According to a recent McKinsey report, “The world is experiencing a level of disruption and business risk not seen in generations. Some companies freeze and fail, while others innovate, advance, and even thrive. The difference is resilience.”
I recently joined a panel of executives from multi-national corporations to discuss the topic of resilience in the wake of the pandemic – and in the face of the challenges of rising energy costs, inflation and the charge towards net-zero. Throughout the conversation, I was struck by how important digital transformation is becoming to overall business resilience. Will the pressures of our times create digital diamonds for those companies with the capacity to recover quickly from difficulties?

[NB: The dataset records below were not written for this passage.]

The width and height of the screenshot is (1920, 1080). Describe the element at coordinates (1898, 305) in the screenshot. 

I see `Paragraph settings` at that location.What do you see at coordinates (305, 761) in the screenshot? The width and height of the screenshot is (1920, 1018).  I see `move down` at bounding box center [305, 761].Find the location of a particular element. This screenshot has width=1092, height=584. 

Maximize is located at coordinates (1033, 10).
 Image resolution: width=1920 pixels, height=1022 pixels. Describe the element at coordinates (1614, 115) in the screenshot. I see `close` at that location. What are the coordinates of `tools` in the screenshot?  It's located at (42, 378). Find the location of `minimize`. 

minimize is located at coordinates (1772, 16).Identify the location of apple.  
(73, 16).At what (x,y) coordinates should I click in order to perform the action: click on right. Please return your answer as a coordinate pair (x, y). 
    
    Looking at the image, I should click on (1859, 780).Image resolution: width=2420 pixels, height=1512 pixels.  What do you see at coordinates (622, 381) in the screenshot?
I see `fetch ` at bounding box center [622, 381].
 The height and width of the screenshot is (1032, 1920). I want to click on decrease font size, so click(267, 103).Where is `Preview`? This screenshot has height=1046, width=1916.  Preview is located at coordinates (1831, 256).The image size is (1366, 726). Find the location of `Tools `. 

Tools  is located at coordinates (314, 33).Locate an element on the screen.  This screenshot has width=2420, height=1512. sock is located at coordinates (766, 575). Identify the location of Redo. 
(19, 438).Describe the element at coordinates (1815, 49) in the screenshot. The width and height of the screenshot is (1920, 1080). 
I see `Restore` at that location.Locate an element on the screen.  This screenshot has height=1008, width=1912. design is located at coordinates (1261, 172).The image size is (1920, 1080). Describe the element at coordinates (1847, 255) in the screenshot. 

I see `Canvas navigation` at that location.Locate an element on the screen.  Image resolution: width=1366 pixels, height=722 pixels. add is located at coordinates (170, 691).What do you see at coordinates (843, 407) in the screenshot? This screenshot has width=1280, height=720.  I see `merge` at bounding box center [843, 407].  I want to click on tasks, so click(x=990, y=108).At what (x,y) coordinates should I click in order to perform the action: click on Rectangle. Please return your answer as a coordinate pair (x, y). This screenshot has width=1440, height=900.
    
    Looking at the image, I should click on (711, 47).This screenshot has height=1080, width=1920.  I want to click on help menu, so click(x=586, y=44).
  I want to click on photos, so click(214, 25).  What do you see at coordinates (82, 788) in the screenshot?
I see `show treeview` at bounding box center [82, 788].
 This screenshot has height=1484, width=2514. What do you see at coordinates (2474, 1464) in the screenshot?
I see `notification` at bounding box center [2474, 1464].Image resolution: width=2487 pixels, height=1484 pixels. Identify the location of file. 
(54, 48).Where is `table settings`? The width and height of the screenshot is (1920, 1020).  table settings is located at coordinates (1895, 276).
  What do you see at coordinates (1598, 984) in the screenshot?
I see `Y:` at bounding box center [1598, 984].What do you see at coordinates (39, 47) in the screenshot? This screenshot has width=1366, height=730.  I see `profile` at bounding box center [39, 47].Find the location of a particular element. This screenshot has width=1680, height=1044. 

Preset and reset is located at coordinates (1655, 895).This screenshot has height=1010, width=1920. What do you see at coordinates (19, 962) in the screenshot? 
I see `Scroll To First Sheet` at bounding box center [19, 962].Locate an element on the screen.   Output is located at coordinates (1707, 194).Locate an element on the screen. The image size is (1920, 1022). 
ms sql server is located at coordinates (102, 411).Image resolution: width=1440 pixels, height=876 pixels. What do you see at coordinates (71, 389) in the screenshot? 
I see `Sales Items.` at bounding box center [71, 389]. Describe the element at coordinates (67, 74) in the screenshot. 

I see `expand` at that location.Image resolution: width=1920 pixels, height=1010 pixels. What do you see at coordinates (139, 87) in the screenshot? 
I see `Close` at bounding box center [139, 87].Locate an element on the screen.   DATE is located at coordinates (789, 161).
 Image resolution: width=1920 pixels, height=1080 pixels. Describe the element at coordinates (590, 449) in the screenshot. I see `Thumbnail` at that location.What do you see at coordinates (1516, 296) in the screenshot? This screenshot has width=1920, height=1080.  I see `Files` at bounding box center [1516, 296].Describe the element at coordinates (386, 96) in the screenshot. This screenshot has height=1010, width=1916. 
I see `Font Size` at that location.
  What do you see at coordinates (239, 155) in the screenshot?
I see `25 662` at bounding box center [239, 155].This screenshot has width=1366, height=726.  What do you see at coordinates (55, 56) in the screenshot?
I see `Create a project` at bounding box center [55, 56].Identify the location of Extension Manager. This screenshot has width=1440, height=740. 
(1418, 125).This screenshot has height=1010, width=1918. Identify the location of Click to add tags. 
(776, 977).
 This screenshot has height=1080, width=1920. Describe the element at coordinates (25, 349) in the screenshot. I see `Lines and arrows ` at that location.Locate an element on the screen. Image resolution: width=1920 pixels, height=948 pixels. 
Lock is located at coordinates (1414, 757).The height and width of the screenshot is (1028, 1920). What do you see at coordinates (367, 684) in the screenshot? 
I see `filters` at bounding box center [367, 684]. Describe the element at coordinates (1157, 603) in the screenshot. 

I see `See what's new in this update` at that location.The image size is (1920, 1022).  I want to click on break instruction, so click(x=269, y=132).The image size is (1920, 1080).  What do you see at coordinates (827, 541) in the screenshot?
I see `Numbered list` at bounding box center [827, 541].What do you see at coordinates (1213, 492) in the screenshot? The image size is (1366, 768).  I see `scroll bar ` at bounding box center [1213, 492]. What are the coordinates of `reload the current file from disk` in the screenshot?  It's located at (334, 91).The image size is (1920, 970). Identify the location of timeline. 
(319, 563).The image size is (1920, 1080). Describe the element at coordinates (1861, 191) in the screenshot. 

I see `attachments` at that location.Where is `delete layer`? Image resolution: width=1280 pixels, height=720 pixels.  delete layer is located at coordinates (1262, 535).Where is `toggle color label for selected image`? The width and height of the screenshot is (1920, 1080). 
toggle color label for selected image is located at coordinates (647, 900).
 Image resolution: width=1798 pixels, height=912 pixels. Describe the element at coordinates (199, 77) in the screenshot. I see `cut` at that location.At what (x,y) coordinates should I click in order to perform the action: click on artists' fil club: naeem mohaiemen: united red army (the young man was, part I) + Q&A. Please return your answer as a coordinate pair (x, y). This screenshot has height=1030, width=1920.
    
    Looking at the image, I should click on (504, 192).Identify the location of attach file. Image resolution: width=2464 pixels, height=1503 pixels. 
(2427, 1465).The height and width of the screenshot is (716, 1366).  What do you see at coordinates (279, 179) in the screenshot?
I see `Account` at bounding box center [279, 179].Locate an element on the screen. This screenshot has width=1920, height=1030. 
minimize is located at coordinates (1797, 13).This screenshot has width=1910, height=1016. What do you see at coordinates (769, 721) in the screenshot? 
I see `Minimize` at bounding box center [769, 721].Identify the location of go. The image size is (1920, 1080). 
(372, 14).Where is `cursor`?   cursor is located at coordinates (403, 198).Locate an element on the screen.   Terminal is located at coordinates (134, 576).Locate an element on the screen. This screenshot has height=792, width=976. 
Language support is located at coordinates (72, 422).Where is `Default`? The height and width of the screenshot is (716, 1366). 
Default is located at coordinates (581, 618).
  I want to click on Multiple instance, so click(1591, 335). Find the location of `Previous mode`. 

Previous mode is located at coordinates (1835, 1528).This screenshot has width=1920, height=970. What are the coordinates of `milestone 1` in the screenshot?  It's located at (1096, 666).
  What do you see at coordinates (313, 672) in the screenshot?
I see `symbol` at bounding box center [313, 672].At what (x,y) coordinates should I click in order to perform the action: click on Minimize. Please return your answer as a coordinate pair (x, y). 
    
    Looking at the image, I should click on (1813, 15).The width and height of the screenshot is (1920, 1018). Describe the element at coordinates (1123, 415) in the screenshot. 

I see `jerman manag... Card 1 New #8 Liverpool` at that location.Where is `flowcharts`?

Several executives in the conversation pointed to a widely experienced acceleration in the use of digital technology to meet the immediate needs of the pandemic. One cited a 2020 quote from Satya Nadella, the CEO of our strategic partner Microsoft: “As COVID-19 impacts every aspect of our work and life, we have seen two years’ worth of digital transformation in two months.” For this particular leader, at a pharmaceutical company, his experience was that his company had delivered one-year digital projects in just one month.
Another pharmaceutical executive spoke of the positive change of attitude to data that the pandemic brought about. He talked about the healthcare industry being less siloed than it was before the pandemic, with insurance companies, researchers, and healthcare providers all working together to understand COVID-19, and using data to help identify and forewarn patients who were at most risk. This, he explained, required multi-modal data (data from multiple different sources), which needed to be digitalized and rationalized. This process is closely regulated, and data is anonymized. He explained that huge progress was made, with discussions around trusted partners evolving much more quickly as a direct result of the pandemic.